Appeals court keeps abortion drug approval intact but restricts access

A federal appeals court partially stayed a lower court’s ruling that suspended approval of the abortion drug mifepristone, but cut off prescriptions delivered through the mail. 

The Fifth Circuit Court of Appeals partially granted a request for a stay from the federal government early Thursday morning to a lower court’s ruling that sought to strip approval of the drug originally cleared back in 2000. However, the court only partially granted the Department of Health and Human Services’ request for a stay and found that the anti-abortion group which brought the original lawsuit had standing to do so. 

The court ruled that it was “unsure” that the Food and Drug Administration had reopened the 2000 approval of the drug when it made a change to its risk evaluation and management strategy, which is a drug safety program used by the agency for certain products with a serious side effect, and denial of a citizen petition in 2021, the filing said.

But the ruling did say that a key requirement of the risk evaluation and mitigation strategies (REMS), that the drug only be dispensed in person, was removed by the FDA back in 2016. This change enabled the drug to be delivered through the mail and according to the judges a “stark departure from previous regulatory approaches.”

It also found that the drug must be dispensed in the time period it was approved for. Under the REMS, the drug could only be taken under 50 days of gestation, but that increased to 70 days in 2016. 

In addition, the court ruled that the anti-abortion doctor group Alliance for Hippocratic Medicine does have standing to bring the lawsuit as they must care for patients who have complications from the drug.

The court found that since the FDA had failed to regulate the drug then the doctors “have had to devote significant time and resources to caring for women experiencing mifepristone’s harmful effects,” the ruling said. “This harm is sufficiently concrete.”

Doctors also have an “irreconcilable choice between performing their jobs and abiding by their consciences,” the court added. “These doctors structured their careers so they would not have to administer abortions. And yet, because women often come to hospitals when they experience complications from these drugs, these doctors sometimes have no other choice but to perform surgical abortions.”

The Department of Justice disagreed with the ruling and will ask the Supreme Court for emergency relief, said Attorney General Merrick Garland in a statement.

The lower court judge had stayed his ruling for a week to give HHS time to issue an appeal. 

The American Medical Association sounded the alarm that the Fifth Circuit Court of Appeals' ruling "undermines evidence-based decisions by the FDA" and called the decision a "profoundly dangerous step backwards on access to mifepristone."

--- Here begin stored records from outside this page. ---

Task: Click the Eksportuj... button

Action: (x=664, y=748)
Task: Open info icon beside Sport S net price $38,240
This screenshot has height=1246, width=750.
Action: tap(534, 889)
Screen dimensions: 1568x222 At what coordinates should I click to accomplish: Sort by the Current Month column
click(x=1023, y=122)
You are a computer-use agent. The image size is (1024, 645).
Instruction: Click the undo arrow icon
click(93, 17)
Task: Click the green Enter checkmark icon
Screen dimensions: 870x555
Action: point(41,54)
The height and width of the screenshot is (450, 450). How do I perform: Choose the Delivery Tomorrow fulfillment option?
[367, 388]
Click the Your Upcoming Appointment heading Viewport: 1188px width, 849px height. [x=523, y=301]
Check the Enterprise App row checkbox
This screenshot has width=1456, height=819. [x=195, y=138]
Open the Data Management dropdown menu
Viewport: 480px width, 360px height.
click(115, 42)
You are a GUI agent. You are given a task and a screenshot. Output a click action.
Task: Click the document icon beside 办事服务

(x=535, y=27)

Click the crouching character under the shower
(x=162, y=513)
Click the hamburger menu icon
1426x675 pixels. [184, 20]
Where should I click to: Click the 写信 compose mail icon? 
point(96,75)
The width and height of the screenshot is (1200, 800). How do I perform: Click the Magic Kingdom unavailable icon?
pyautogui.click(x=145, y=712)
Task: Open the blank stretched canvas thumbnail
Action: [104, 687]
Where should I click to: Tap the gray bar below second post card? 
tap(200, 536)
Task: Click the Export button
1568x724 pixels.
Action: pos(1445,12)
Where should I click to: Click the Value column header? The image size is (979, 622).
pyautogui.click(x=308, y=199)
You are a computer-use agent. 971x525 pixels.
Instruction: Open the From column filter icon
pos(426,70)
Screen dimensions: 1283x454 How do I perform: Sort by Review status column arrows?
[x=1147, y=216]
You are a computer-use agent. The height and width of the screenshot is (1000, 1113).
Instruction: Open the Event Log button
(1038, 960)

"The appeals court elevated speculative pseudoscience over data and evidence, arbitrarily rolling back access to a safe and effective drug and leaving millions of women without a critical medication for reproductive health care. The AMA fully supports the Department of Justice’s request for emergency relief from the U.S. Supreme Court and will continue fighting to prioritize evidence-based decisions that maintain access to mifepristone," AMA president Jack Resneck Jr., M.D. said in a statement.

The ruling, which stays parts of the lower court ruling through the appeals process, is likely to further complicate the landscape for access to the abortion drug, which has surged in use especially via mail after the Supreme Court struck down Roe V. Wade last year. 

A federal judge in Washington ruled that mifepristone’s approval must remain in place for more than a dozen blue states who filed a lawsuit to keep it.